Come May or June 2024, I read about Venice.AI. It was intriguing because I wanted a private AI, and what these guys had built was designed from the ground up around privacy. Nothing stored, no logs kept. Yes, there’s still that moment in time where they’re processing your data, but they’re keeping nothing after that. Their entire business model is built on trust.
Are they 100% trustworthy? No. The only way to truly guarantee that is to run your own model. But they were offering something real, so I was intrigued.
The reason I hadn’t gone the local model route already was my hardware. I had an M3 MacBook Air with 16 gigs of RAM. I could download LM Studio and run stuff, but it was slow and clunky. Just not the experience I was looking for. I looked into cloud-hosted GPU options too, the kind of thing a friend had mentioned, but it was a lot of configuration and effort I just didn’t want to deal with. Funny enough, nowadays I could probably have Claude Code help me set that up in an afternoon. But I’m getting ahead of myself.
So when Venice came out with a pro plan at $49 a year as their introductory offer, which has since tripled, though as of my last renewal I was still grandfathered in, I figured for that price it was worth trying. It’s definitely more rudimentary than ChatGPT, but the privacy confidence is real. I’m still careful about what I put in it, but I’m more willing to share certain things there than I am with the public models.
They’ve since launched different models with different privacy levels, which is worth knowing. Some are fully private, some are anonymised but not fully private. You have to pay attention to which is which.
Fast forward to summer 2025. Proton, who I’ve been writing about for over ten years now, and at this point calling them just my email provider doesn’t really cover it, they do storage, VPN, and a bunch of other stuff, launched Lumo, their own privacy-focused LLM. I gave it a try.
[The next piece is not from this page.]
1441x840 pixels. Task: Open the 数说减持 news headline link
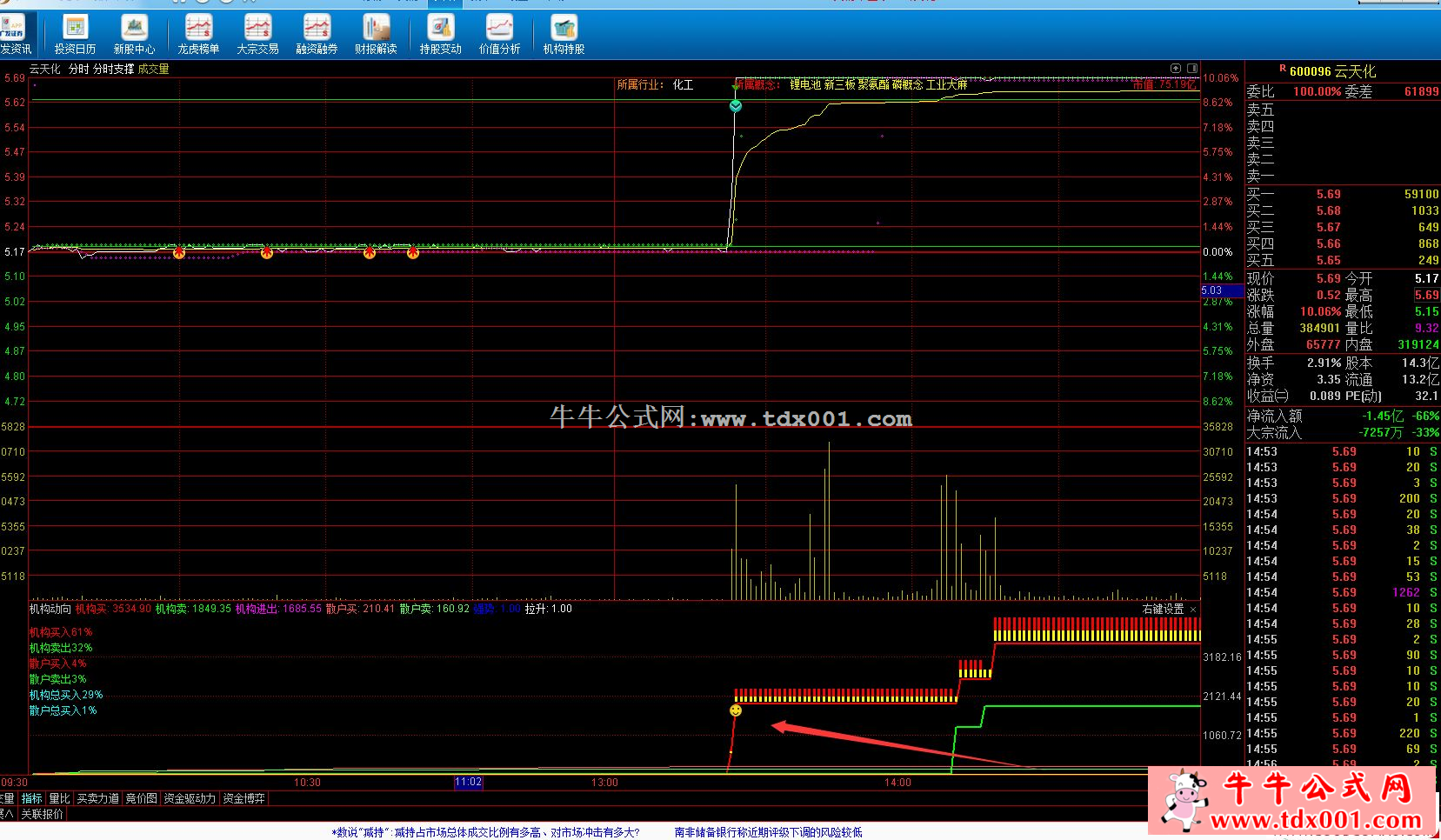tap(485, 832)
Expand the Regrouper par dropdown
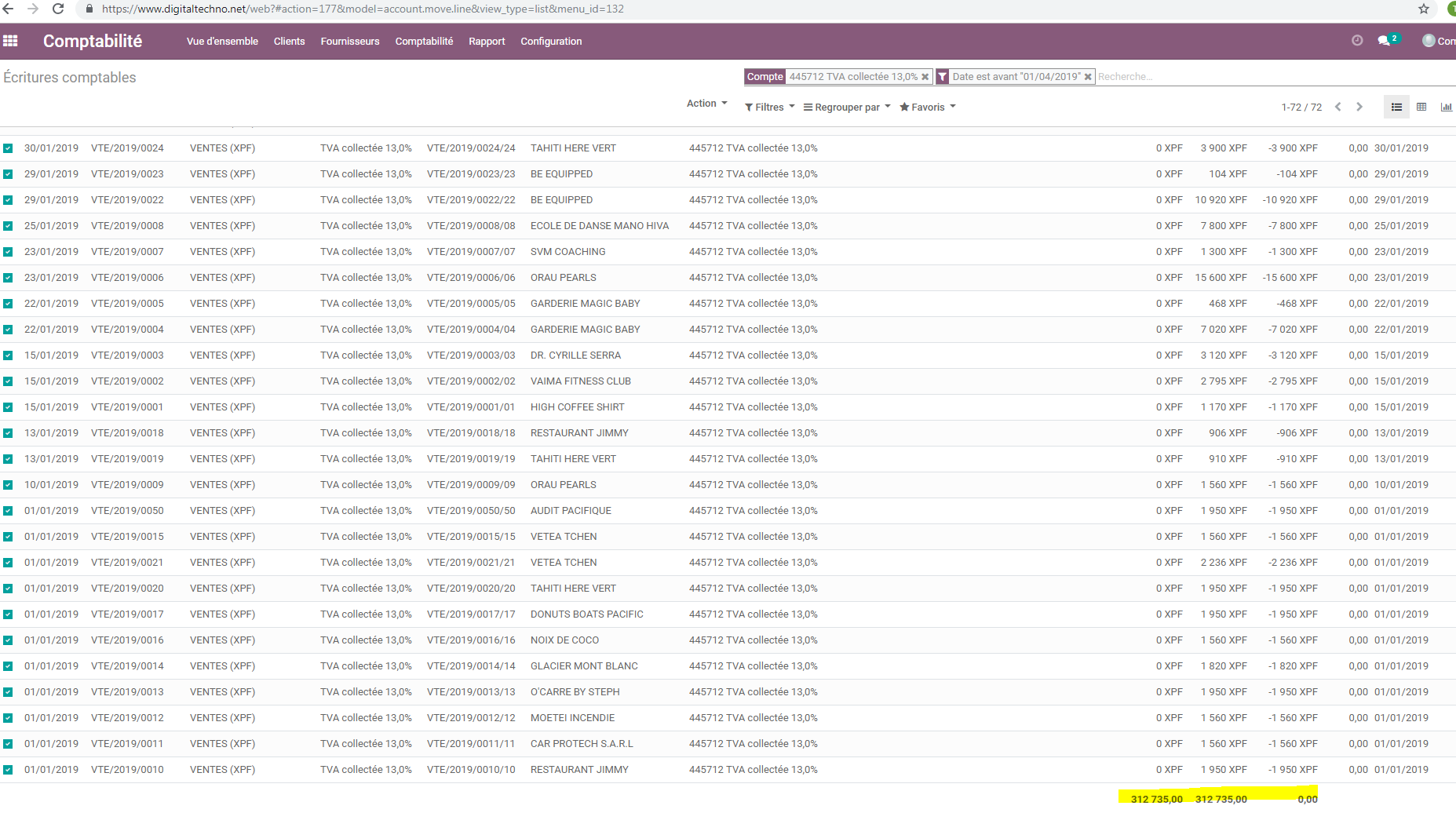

The free version was pretty limited, so I added their paid tier for a few months while waiting for my main Proton plan to renew in December. The jury’s still a bit out on it. It did some things okay. From a pure trust perspective I probably trust it more than Venice just because I’ve been a paying Proton customer for a decade. But the way Venice has architected things, it’s actually more private. Lumo is more convenient though, and private enough for most of what I need.
One of the trade-offs with Venice’s full privacy mode is that nothing persists. No data moves between devices or browsers when you log in. Lumo does sync, but you’re trusting that it’s still zero-knowledge on their end.
I’ve actually been using Lumo recently for some things that are genuinely private, things I wouldn’t put near a public model. My logic is simple. I’ve been paying Proton for years to store sensitive documents privately. So why not use that same platform’s LLM to process those same documents? I’m not going to get into specifics here for obvious reasons, but it’s been useful.
The broader point is that I don’t always trust the public models, and honestly you shouldn’t either. But over time I’ve become more relaxed about certain things. It’s a constant cost-benefit calculation. The privacy models are getting better, and even the public ones will sometimes tell you that for certain tasks you don’t need high-level reasoning anyway, so a privacy model is probably fine.
The hard part now is knowing which model to reach for. Which is a whole other post.
As with the first post in this series I used AI to generate my banner image. I am not saying it’s good. I am just saying what I did.